### Exercise
State how many lines of the records below contain the word "screenshot", giving the number and nothing else.

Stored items
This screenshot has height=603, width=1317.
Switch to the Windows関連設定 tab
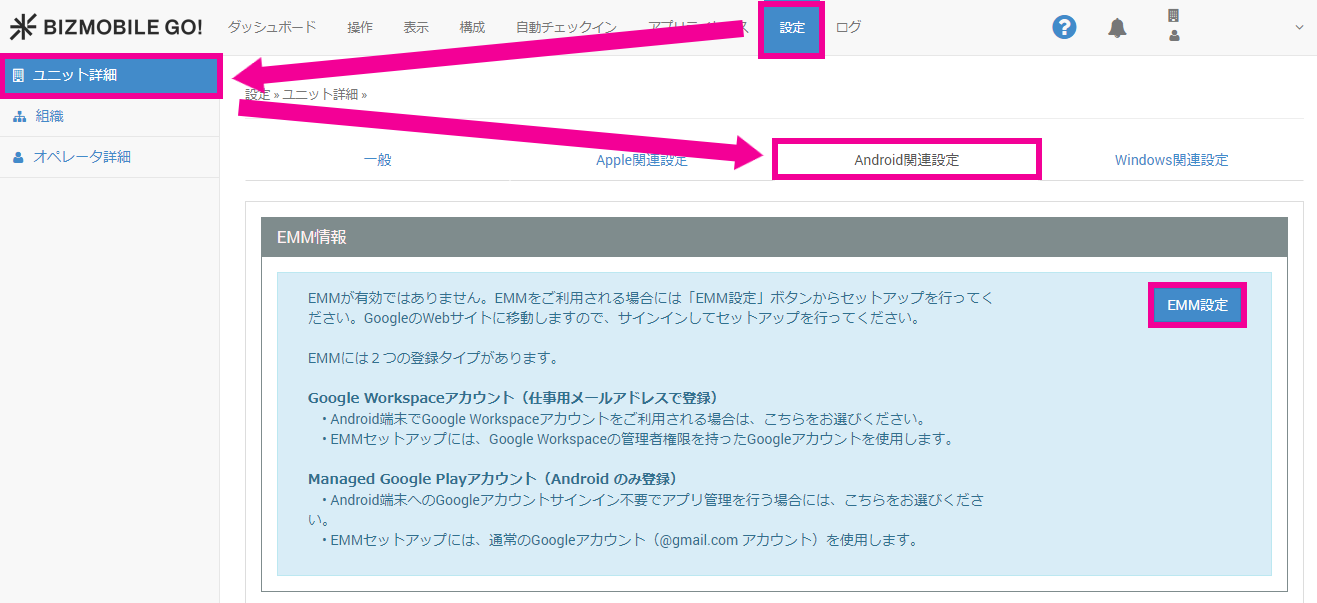[x=1171, y=160]
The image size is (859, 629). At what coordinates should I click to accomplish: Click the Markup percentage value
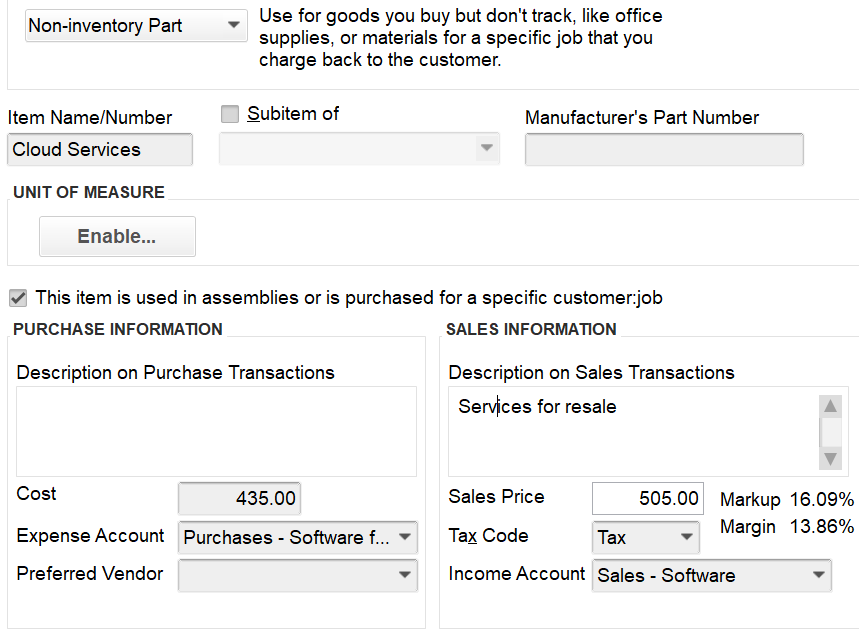coord(822,499)

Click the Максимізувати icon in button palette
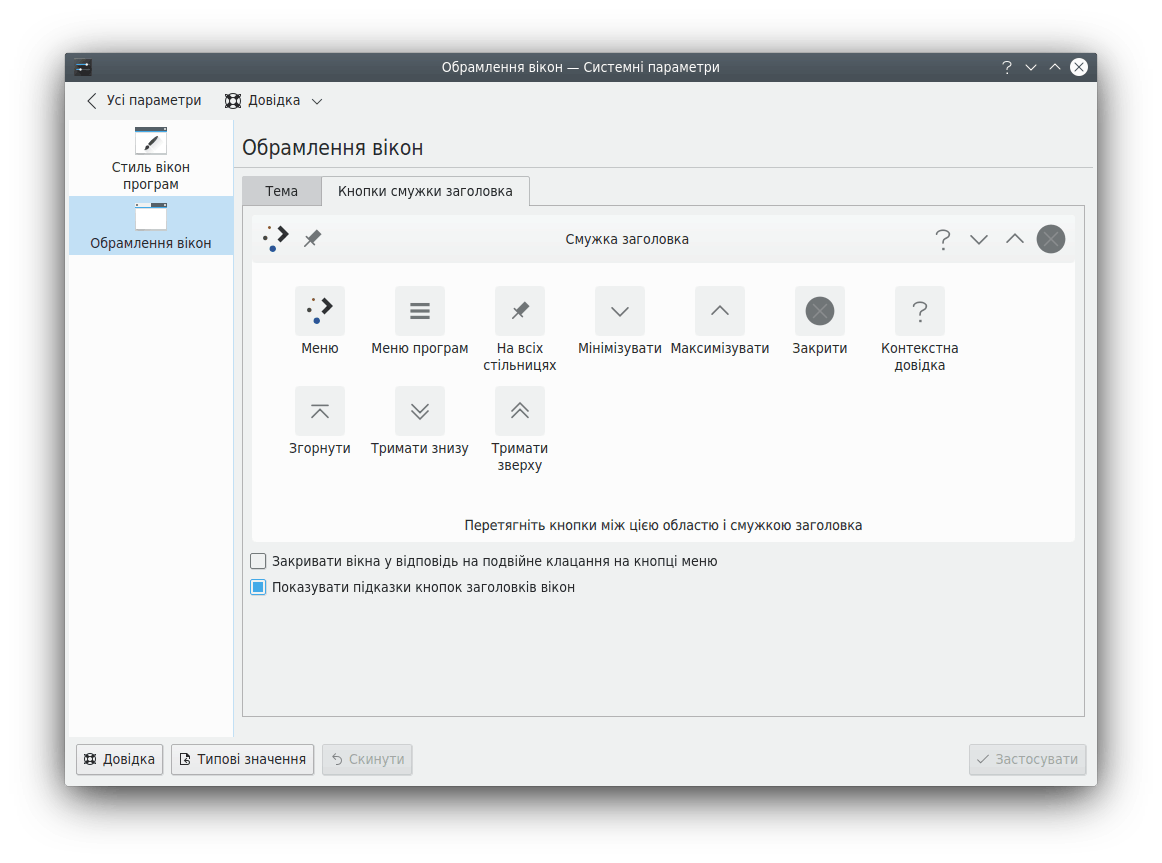[720, 311]
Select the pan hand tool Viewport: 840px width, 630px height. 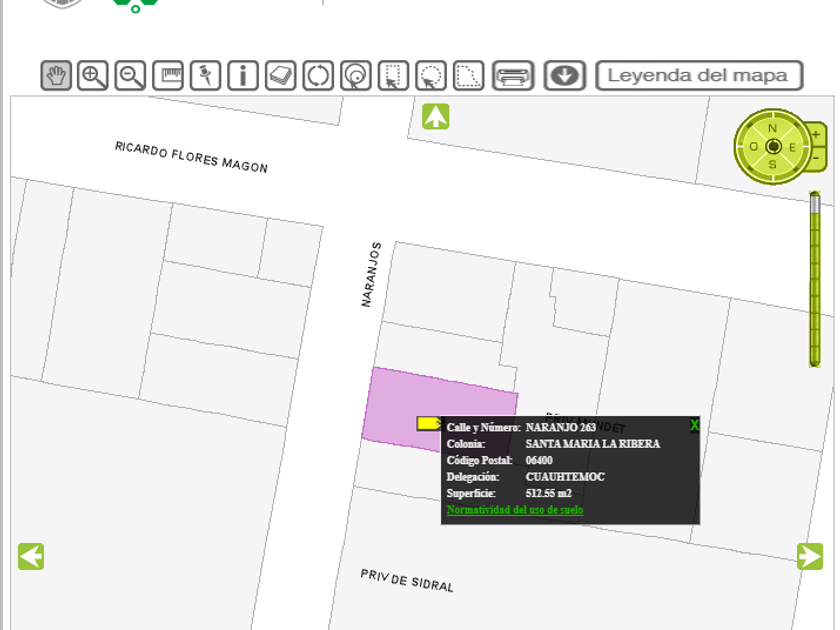(56, 76)
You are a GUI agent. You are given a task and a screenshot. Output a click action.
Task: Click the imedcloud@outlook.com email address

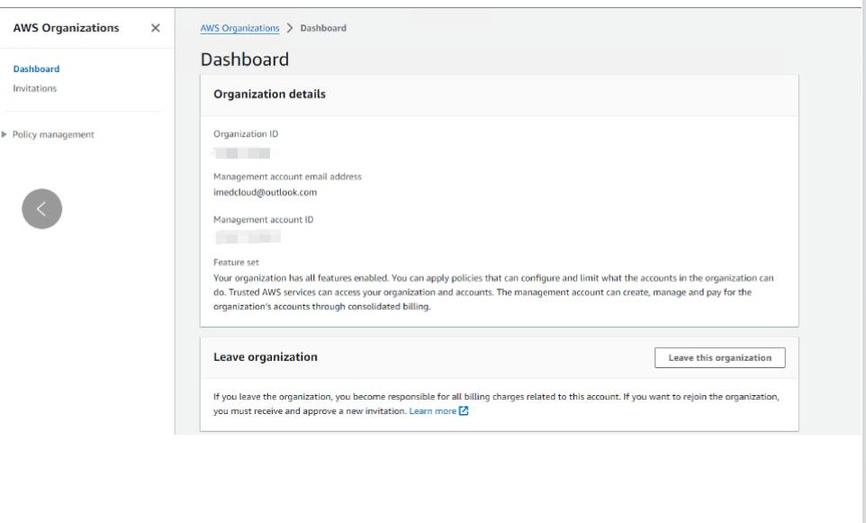pos(265,192)

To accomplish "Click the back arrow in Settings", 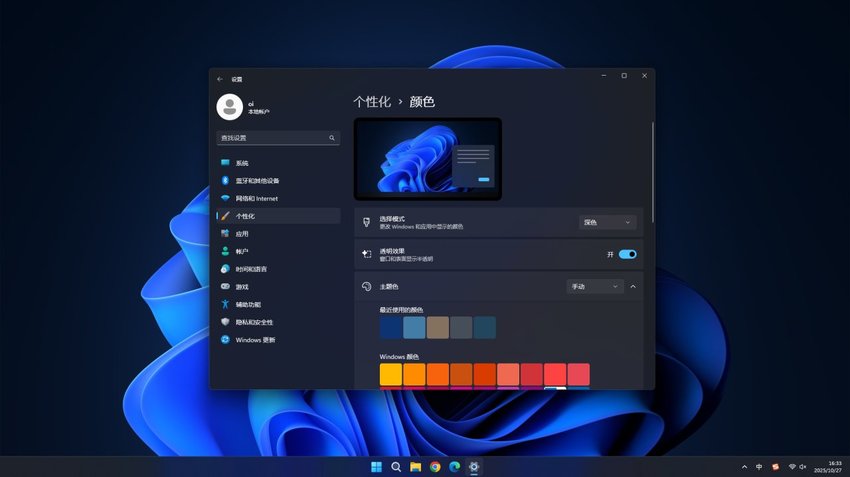I will [x=220, y=79].

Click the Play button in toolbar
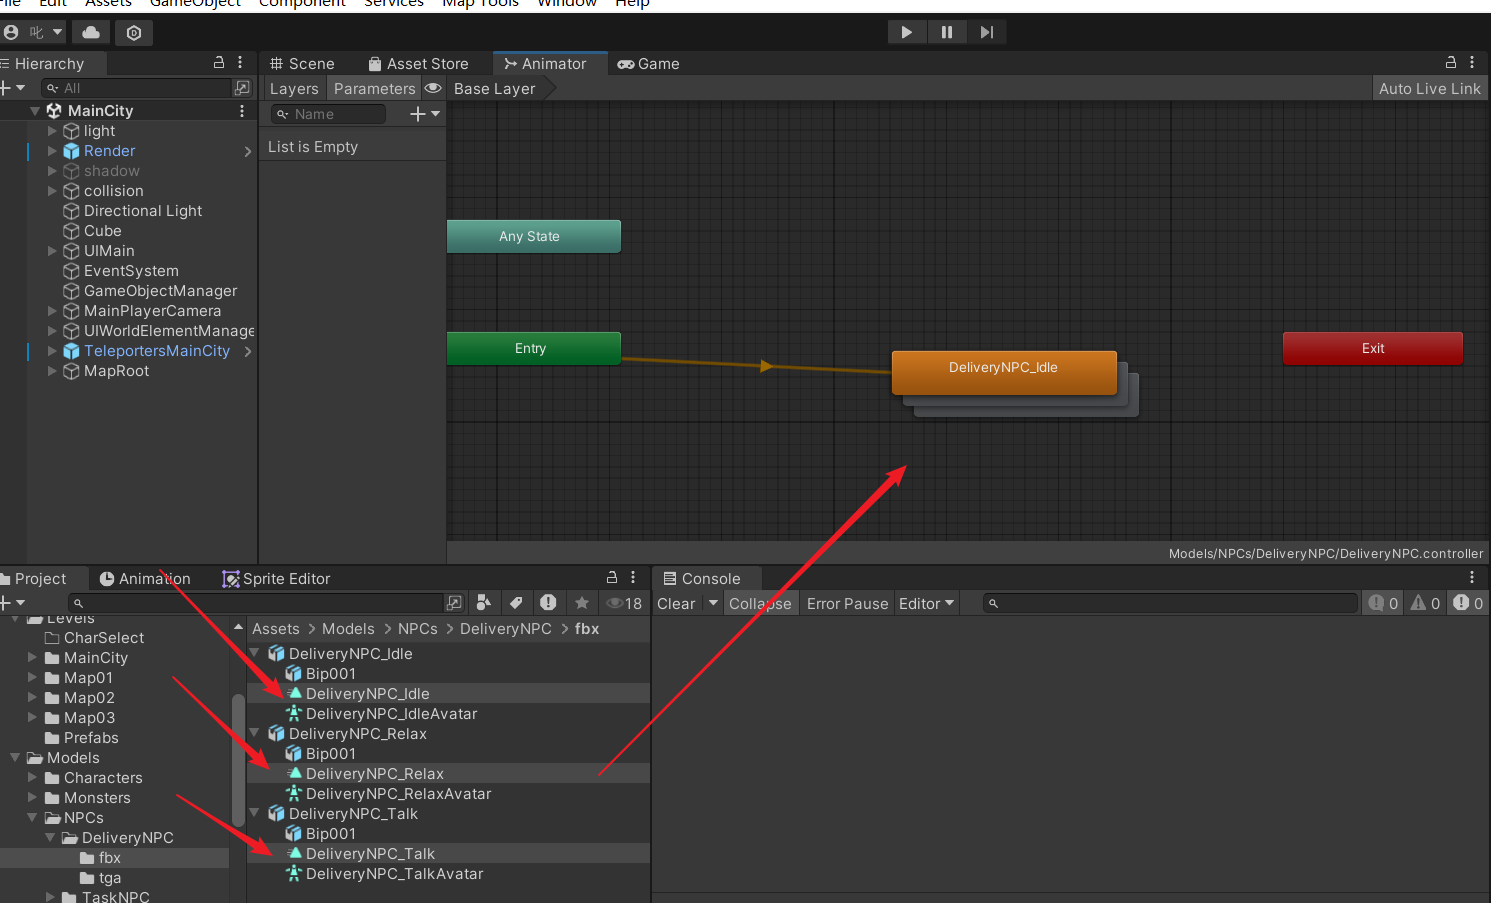point(906,32)
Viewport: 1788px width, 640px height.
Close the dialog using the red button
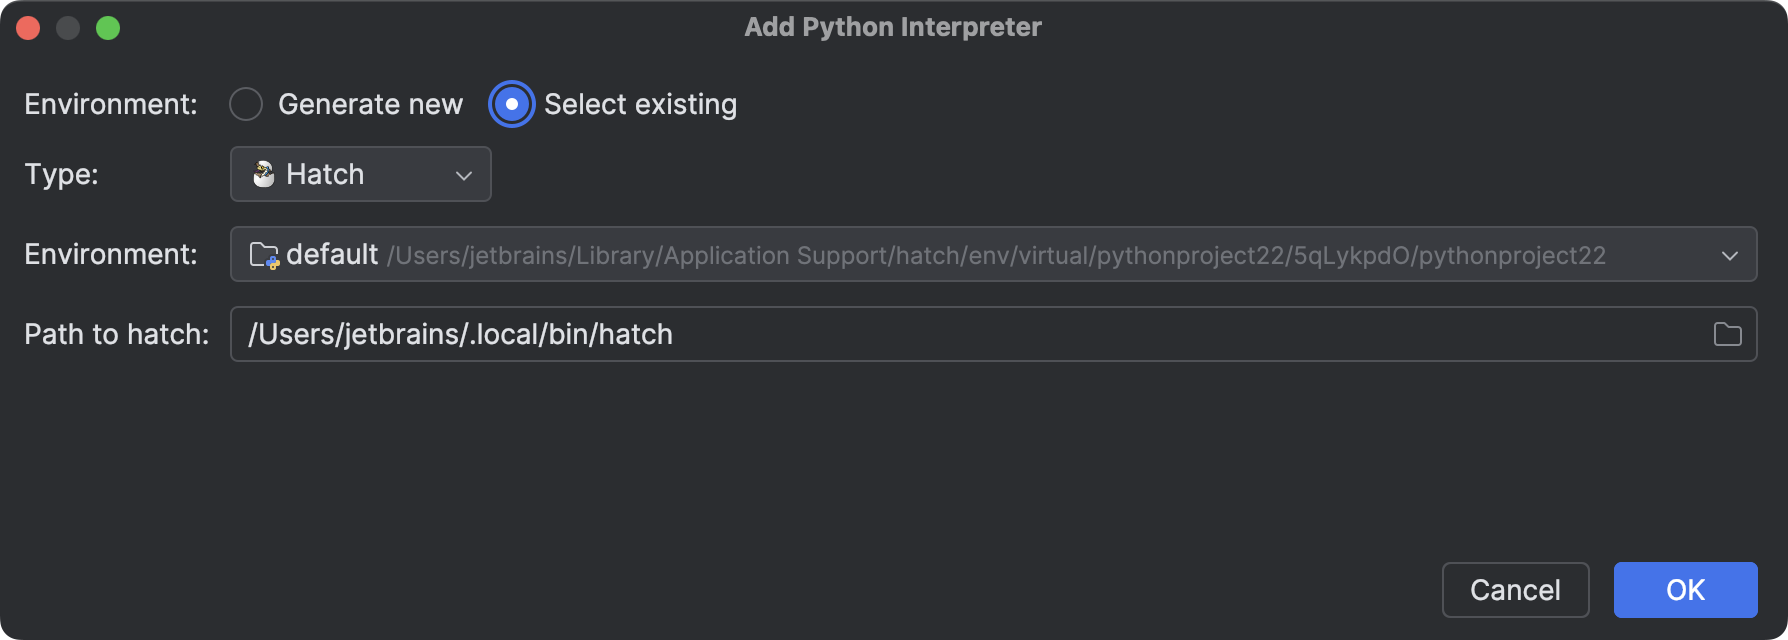coord(28,28)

### Answer for this exercise
2